Turn the records below into a Markdown table with the columns Row and Line. Number each non-blank line in order, and leave out blank lines.
***
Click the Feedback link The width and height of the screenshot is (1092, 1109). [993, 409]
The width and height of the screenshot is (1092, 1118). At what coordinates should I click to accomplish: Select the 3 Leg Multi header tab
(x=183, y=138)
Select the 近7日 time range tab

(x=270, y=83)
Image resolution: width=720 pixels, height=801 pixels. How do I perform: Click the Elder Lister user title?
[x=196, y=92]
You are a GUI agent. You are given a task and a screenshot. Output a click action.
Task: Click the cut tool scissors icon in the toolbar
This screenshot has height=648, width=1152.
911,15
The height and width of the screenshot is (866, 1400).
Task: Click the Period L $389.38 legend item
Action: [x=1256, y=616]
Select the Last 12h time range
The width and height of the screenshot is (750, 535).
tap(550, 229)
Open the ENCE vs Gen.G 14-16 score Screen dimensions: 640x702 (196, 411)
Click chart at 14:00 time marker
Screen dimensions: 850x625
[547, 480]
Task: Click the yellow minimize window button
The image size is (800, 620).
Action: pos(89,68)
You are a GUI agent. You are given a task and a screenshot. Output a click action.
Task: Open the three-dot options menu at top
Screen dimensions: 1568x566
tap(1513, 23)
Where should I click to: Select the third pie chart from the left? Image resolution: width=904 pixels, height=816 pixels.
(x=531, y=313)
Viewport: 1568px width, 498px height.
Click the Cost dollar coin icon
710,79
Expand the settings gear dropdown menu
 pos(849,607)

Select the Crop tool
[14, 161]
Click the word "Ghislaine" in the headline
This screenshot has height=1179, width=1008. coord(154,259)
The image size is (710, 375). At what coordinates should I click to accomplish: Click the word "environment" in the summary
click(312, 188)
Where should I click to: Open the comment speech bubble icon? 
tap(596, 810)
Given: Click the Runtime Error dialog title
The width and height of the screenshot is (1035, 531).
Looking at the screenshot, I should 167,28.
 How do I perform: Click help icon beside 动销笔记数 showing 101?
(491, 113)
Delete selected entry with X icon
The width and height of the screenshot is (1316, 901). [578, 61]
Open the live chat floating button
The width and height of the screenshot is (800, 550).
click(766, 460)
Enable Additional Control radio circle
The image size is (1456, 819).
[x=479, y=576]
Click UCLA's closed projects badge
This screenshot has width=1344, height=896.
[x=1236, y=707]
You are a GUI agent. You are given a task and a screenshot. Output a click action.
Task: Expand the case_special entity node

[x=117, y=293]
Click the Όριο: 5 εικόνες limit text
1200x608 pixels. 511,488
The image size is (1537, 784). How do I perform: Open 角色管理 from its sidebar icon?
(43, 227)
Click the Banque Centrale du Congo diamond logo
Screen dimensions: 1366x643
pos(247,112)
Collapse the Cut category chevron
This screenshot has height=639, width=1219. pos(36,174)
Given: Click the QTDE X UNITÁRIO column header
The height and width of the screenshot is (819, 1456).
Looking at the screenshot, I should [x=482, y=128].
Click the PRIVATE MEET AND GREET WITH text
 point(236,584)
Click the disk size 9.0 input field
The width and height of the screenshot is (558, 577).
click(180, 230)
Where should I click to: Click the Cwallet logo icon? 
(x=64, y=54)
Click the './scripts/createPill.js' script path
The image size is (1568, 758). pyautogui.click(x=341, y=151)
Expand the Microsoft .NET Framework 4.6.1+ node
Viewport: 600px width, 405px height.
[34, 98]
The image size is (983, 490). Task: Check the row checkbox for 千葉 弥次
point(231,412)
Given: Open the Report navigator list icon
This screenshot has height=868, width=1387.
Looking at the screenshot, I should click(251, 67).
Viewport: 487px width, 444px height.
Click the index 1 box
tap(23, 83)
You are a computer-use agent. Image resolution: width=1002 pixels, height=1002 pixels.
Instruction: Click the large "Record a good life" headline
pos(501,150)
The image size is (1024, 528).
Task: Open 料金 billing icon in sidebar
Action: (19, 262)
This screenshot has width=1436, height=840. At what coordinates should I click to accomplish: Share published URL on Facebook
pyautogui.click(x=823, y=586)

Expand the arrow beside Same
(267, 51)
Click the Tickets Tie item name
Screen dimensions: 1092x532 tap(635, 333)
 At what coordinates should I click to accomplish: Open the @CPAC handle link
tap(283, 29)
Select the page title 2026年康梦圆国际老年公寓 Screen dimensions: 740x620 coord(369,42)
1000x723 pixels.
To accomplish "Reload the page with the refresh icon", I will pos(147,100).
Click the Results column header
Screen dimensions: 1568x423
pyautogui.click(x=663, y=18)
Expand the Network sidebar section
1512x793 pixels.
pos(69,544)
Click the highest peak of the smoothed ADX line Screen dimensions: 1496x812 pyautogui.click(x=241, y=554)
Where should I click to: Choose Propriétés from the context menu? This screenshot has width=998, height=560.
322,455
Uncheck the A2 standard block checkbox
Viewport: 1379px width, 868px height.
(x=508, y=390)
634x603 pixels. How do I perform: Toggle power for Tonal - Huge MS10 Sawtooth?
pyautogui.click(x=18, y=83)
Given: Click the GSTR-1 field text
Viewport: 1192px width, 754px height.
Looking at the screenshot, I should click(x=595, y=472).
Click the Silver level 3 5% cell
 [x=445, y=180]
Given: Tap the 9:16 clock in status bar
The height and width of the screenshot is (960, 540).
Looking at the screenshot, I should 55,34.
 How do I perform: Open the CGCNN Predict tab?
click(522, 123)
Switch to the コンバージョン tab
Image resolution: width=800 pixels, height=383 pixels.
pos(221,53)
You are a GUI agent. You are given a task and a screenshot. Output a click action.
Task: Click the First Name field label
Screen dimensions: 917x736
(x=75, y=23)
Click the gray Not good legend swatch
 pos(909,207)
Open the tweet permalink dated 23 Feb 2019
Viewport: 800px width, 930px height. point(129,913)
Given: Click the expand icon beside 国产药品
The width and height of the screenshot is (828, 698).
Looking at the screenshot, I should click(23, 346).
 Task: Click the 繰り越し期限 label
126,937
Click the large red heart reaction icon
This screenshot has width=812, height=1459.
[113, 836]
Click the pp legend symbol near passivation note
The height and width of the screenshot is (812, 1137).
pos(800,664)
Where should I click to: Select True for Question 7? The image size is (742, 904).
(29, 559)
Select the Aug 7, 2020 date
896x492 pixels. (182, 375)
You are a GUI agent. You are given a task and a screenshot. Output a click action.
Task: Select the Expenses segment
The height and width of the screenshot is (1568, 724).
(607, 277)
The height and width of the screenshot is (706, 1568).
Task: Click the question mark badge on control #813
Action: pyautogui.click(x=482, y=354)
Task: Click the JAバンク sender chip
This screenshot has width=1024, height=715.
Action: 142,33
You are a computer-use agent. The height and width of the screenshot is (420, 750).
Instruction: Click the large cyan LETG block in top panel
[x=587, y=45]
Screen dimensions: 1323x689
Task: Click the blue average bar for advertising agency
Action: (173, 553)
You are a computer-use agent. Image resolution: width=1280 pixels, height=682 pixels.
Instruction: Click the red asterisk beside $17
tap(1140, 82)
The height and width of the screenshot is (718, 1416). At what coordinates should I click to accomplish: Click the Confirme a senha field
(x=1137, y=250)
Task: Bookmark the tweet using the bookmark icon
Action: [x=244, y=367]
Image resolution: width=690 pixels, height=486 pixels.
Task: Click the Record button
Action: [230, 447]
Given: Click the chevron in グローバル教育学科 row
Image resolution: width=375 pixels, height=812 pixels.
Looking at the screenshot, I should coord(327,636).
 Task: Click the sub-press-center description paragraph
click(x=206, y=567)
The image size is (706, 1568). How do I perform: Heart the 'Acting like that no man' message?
***
Solution to the problem
| Row | Line |
|---|---|
| 1 | Click the Feedback link The width and height of the screenshot is (1092, 1109). [993, 409] |
| 2 | The width and height of the screenshot is (1092, 1118). At what coordinates should I click to accomplish: Select the 3 Leg Multi header tab |
| 3 | (x=183, y=138) |
| 4 | Select the 近7日 time range tab |
| 5 | (x=270, y=83) |
| 6 | Image resolution: width=720 pixels, height=801 pixels. How do I perform: Click the Elder Lister user title? |
| 7 | [x=196, y=92] |
| 8 | You are a GUI agent. You are given a task and a screenshot. Output a click action. |
| 9 | Task: Click the cut tool scissors icon in the toolbar |
| 10 | This screenshot has height=648, width=1152. |
| 11 | 911,15 |
| 12 | The height and width of the screenshot is (866, 1400). |
| 13 | Task: Click the Period L $389.38 legend item |
| 14 | Action: [x=1256, y=616] |
| 15 | Select the Last 12h time range |
| 16 | The width and height of the screenshot is (750, 535). |
| 17 | tap(550, 229) |
| 18 | Open the ENCE vs Gen.G 14-16 score Screen dimensions: 640x702 (196, 411) |
| 19 | Click chart at 14:00 time marker |
| 20 | Screen dimensions: 850x625 |
| 21 | [547, 480] |
| 22 | Task: Click the yellow minimize window button |
| 23 | The image size is (800, 620). |
| 24 | Action: pos(89,68) |
| 25 | You are a GUI agent. You are given a task and a screenshot. Output a click action. |
| 26 | Task: Open the three-dot options menu at top |
| 27 | Screen dimensions: 1568x566 |
| 28 | tap(1513, 23) |
| 29 | Where should I click to: Select the third pie chart from the left? Image resolution: width=904 pixels, height=816 pixels. |
| 30 | (x=531, y=313) |
| 31 | Viewport: 1568px width, 498px height. |
| 32 | Click the Cost dollar coin icon |
| 33 | 710,79 |
| 34 | Expand the settings gear dropdown menu |
| 35 |  pos(849,607) |
| 36 | Select the Crop tool |
| 37 | [14, 161] |
| 38 | Click the word "Ghislaine" in the headline |
| 39 | This screenshot has height=1179, width=1008. coord(154,259) |
| 40 | The image size is (710, 375). At what coordinates should I click to accomplish: Click the word "environment" in the summary |
| 41 | click(312, 188) |
| 42 | Where should I click to: Open the comment speech bubble icon?  |
| 43 | tap(596, 810) |
| 44 | Given: Click the Runtime Error dialog title |
| 45 | The width and height of the screenshot is (1035, 531). |
| 46 | Looking at the screenshot, I should 167,28. |
| 47 |  How do I perform: Click help icon beside 动销笔记数 showing 101? |
| 48 | (491, 113) |
| 49 | Delete selected entry with X icon |
| 50 | The width and height of the screenshot is (1316, 901). [578, 61] |
| 51 | Open the live chat floating button |
| 52 | The width and height of the screenshot is (800, 550). |
| 53 | click(766, 460) |
| 54 | Enable Additional Control radio circle |
| 55 | The image size is (1456, 819). |
| 56 | [x=479, y=576] |
| 57 | Click UCLA's closed projects badge |
| 58 | This screenshot has width=1344, height=896. |
| 59 | [x=1236, y=707] |
| 60 | You are a GUI agent. You are given a task and a screenshot. Output a click action. |
| 61 | Task: Expand the case_special entity node |
| 62 | [x=117, y=293] |
| 63 | Click the Όριο: 5 εικόνες limit text |
| 64 | 1200x608 pixels. 511,488 |
| 65 | The image size is (1537, 784). How do I perform: Open 角色管理 from its sidebar icon? |
| 66 | (43, 227) |
| 67 | Click the Banque Centrale du Congo diamond logo |
| 68 | Screen dimensions: 1366x643 |
| 69 | pos(247,112) |
| 70 | Collapse the Cut category chevron |
| 71 | This screenshot has height=639, width=1219. pos(36,174) |
| 72 | Given: Click the QTDE X UNITÁRIO column header |
| 73 | The height and width of the screenshot is (819, 1456). |
| 74 | Looking at the screenshot, I should [x=482, y=128]. |
| 75 | Click the PRIVATE MEET AND GREET WITH text |
| 76 |  point(236,584) |
| 77 | Click the disk size 9.0 input field |
| 78 | The width and height of the screenshot is (558, 577). |
| 79 | click(180, 230) |
| 80 | Where should I click to: Click the Cwallet logo icon?  |
| 81 | (x=64, y=54) |
| 82 | Click the './scripts/createPill.js' script path |
| 83 | The image size is (1568, 758). pyautogui.click(x=341, y=151) |
| 84 | Expand the Microsoft .NET Framework 4.6.1+ node |
| 85 | Viewport: 600px width, 405px height. |
| 86 | [34, 98] |
| 87 | The image size is (983, 490). Task: Check the row checkbox for 千葉 弥次 |
| 88 | point(231,412) |
| 89 | Given: Open the Report navigator list icon |
| 90 | This screenshot has height=868, width=1387. |
| 91 | Looking at the screenshot, I should click(251, 67). |
| 92 | Viewport: 487px width, 444px height. |
| 93 | Click the index 1 box |
| 94 | tap(23, 83) |
| 95 | You are a computer-use agent. Image resolution: width=1002 pixels, height=1002 pixels. |
| 96 | Instruction: Click the large "Record a good life" headline |
| 97 | pos(501,150) |
| 98 | The image size is (1024, 528). |
| 99 | Task: Open 料金 billing icon in sidebar |
| 100 | Action: (19, 262) |
| 101 | This screenshot has width=1436, height=840. At what coordinates should I click to accomplish: Share published URL on Facebook |
| 102 | pyautogui.click(x=823, y=586) |
| 103 | Expand the arrow beside Same |
| 104 | (267, 51) |
| 105 | Click the Tickets Tie item name |
| 106 | Screen dimensions: 1092x532 tap(635, 333) |
| 107 |  At what coordinates should I click to accomplish: Open the @CPAC handle link |
| 108 | tap(283, 29) |
| 109 | Select the page title 2026年康梦圆国际老年公寓 Screen dimensions: 740x620 coord(369,42) |
| 110 | 1000x723 pixels. |
| 111 | To accomplish "Reload the page with the refresh icon", I will pos(147,100). |
| 112 | Click the Results column header |
| 113 | Screen dimensions: 1568x423 |
| 114 | pyautogui.click(x=663, y=18) |
| 115 | Expand the Network sidebar section |
| 116 | 1512x793 pixels. |
| 117 | pos(69,544) |
| 118 | Click the highest peak of the smoothed ADX line Screen dimensions: 1496x812 pyautogui.click(x=241, y=554) |
| 119 | Where should I click to: Choose Propriétés from the context menu? This screenshot has width=998, height=560. |
| 120 | 322,455 |
| 121 | Uncheck the A2 standard block checkbox |
| 122 | Viewport: 1379px width, 868px height. |
| 123 | (x=508, y=390) |
| 124 | 634x603 pixels. How do I perform: Toggle power for Tonal - Huge MS10 Sawtooth? |
| 125 | pyautogui.click(x=18, y=83) |
| 126 | Given: Click the GSTR-1 field text |
| 127 | Viewport: 1192px width, 754px height. |
| 128 | Looking at the screenshot, I should click(x=595, y=472). |
| 129 | Click the Silver level 3 5% cell |
| 130 |  [x=445, y=180] |
| 131 | Given: Tap the 9:16 clock in status bar |
| 132 | The height and width of the screenshot is (960, 540). |
| 133 | Looking at the screenshot, I should 55,34. |
| 134 |  How do I perform: Open the CGCNN Predict tab? |
| 135 | click(522, 123) |
| 136 | Switch to the コンバージョン tab |
| 137 | Image resolution: width=800 pixels, height=383 pixels. |
| 138 | pos(221,53) |
| 139 | You are a GUI agent. You are given a task and a screenshot. Output a click action. |
| 140 | Task: Click the First Name field label |
| 141 | Screen dimensions: 917x736 |
| 142 | (x=75, y=23) |
| 143 | Click the gray Not good legend swatch |
| 144 |  pos(909,207) |
| 145 | Open the tweet permalink dated 23 Feb 2019 |
| 146 | Viewport: 800px width, 930px height. point(129,913) |
| 147 | Given: Click the expand icon beside 国产药品 |
| 148 | The width and height of the screenshot is (828, 698). |
| 149 | Looking at the screenshot, I should click(23, 346). |
| 150 |  Task: Click the 繰り越し期限 label |
| 151 | 126,937 |
| 152 | Click the large red heart reaction icon |
| 153 | This screenshot has width=812, height=1459. |
| 154 | [113, 836] |
| 155 | Click the pp legend symbol near passivation note |
| 156 | The height and width of the screenshot is (812, 1137). |
| 157 | pos(800,664) |
| 158 | Where should I click to: Select True for Question 7? The image size is (742, 904). |
| 159 | (29, 559) |
| 160 | Select the Aug 7, 2020 date |
| 161 | 896x492 pixels. (182, 375) |
| 162 | You are a GUI agent. You are given a task and a screenshot. Output a click action. |
| 163 | Task: Select the Expenses segment |
| 164 | The height and width of the screenshot is (1568, 724). |
| 165 | (607, 277) |
| 166 | The height and width of the screenshot is (706, 1568). |
| 167 | Task: Click the question mark badge on control #813 |
| 168 | Action: pyautogui.click(x=482, y=354) |
| 169 | Task: Click the JAバンク sender chip |
| 170 | This screenshot has width=1024, height=715. |
| 171 | Action: 142,33 |
| 172 | You are a computer-use agent. The height and width of the screenshot is (420, 750). |
| 173 | Instruction: Click the large cyan LETG block in top panel |
| 174 | [x=587, y=45] |
| 175 | Screen dimensions: 1323x689 |
| 176 | Task: Click the blue average bar for advertising agency |
| 177 | Action: (173, 553) |
| 178 | You are a computer-use agent. Image resolution: width=1280 pixels, height=682 pixels. |
| 179 | Instruction: Click the red asterisk beside $17 |
| 180 | tap(1140, 82) |
| 181 | The height and width of the screenshot is (718, 1416). At what coordinates should I click to accomplish: Click the Confirme a senha field |
| 182 | (x=1137, y=250) |
| 183 | Task: Bookmark the tweet using the bookmark icon |
| 184 | Action: [x=244, y=367] |
| 185 | Image resolution: width=690 pixels, height=486 pixels. |
| 186 | Task: Click the Record button |
| 187 | Action: [230, 447] |
| 188 | Given: Click the chevron in グローバル教育学科 row |
| 189 | Image resolution: width=375 pixels, height=812 pixels. |
| 190 | Looking at the screenshot, I should coord(327,636). |
| 191 |  Task: Click the sub-press-center description paragraph |
| 192 | click(x=206, y=567) |
| 193 | The image size is (706, 1568). How do I perform: Heart the 'Acting like that no man' message? |